*** Input ***

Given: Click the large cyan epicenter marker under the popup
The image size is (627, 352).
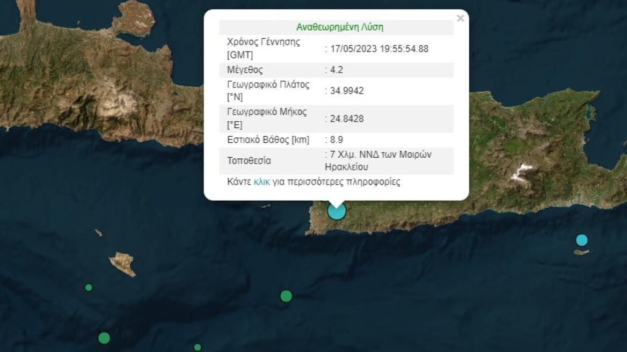Looking at the screenshot, I should point(337,211).
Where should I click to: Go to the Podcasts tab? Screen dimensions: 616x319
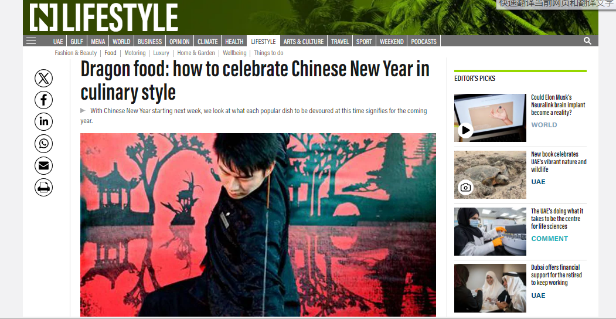424,41
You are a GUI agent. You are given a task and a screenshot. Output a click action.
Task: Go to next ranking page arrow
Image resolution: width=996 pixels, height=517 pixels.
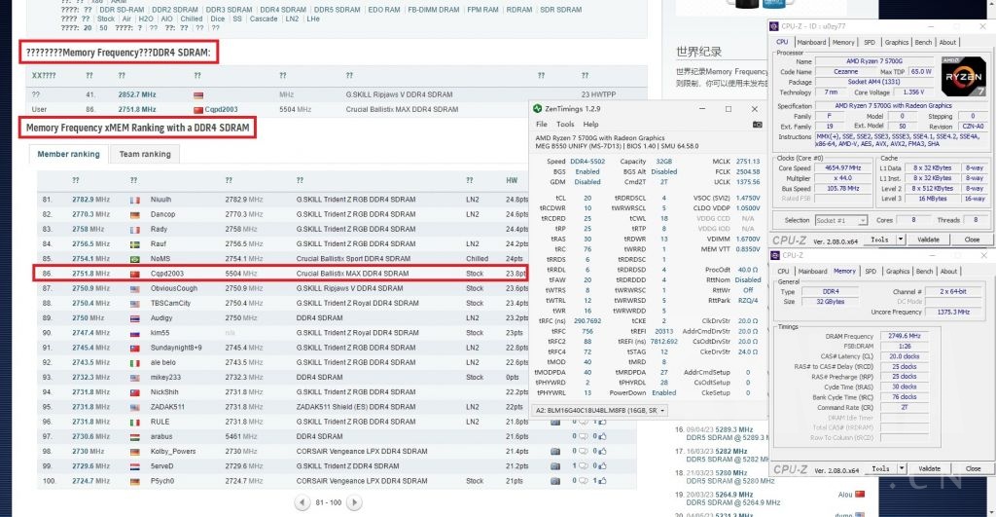[352, 502]
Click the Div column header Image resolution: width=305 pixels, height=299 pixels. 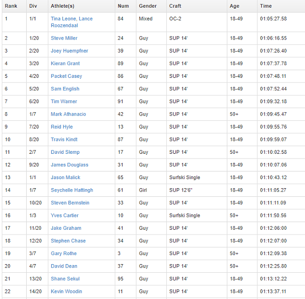point(33,6)
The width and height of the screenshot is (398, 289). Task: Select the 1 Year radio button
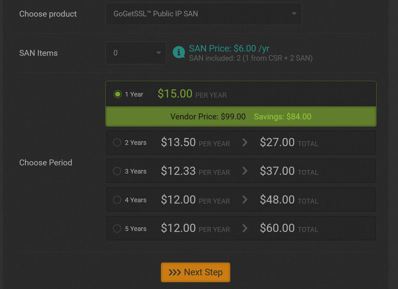click(x=117, y=94)
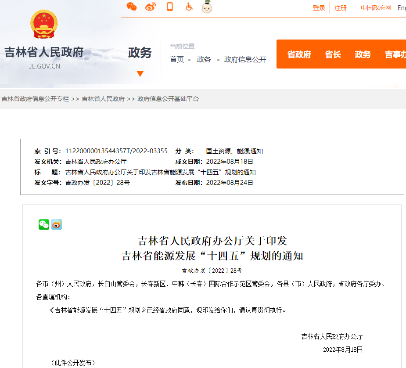The width and height of the screenshot is (406, 368).
Task: Click the 登录 login link
Action: [319, 8]
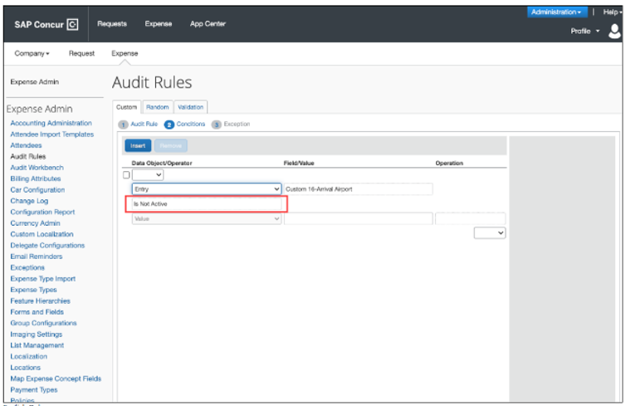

***

● **Assignment**:
Output should consist of the lines above from the one with "The image size is (627, 352)." down to the one with "Task: Go to next ranking page arrow", exact and without pictures.

● **Written response**:
The image size is (627, 352).
Looking at the screenshot, I should point(337,211).
Where should I click to: Go to the Podcasts tab? Screen dimensions: 616x319
424,41
You are a GUI agent. You are given a task and a screenshot. Output a click action.
Task: Go to next ranking page arrow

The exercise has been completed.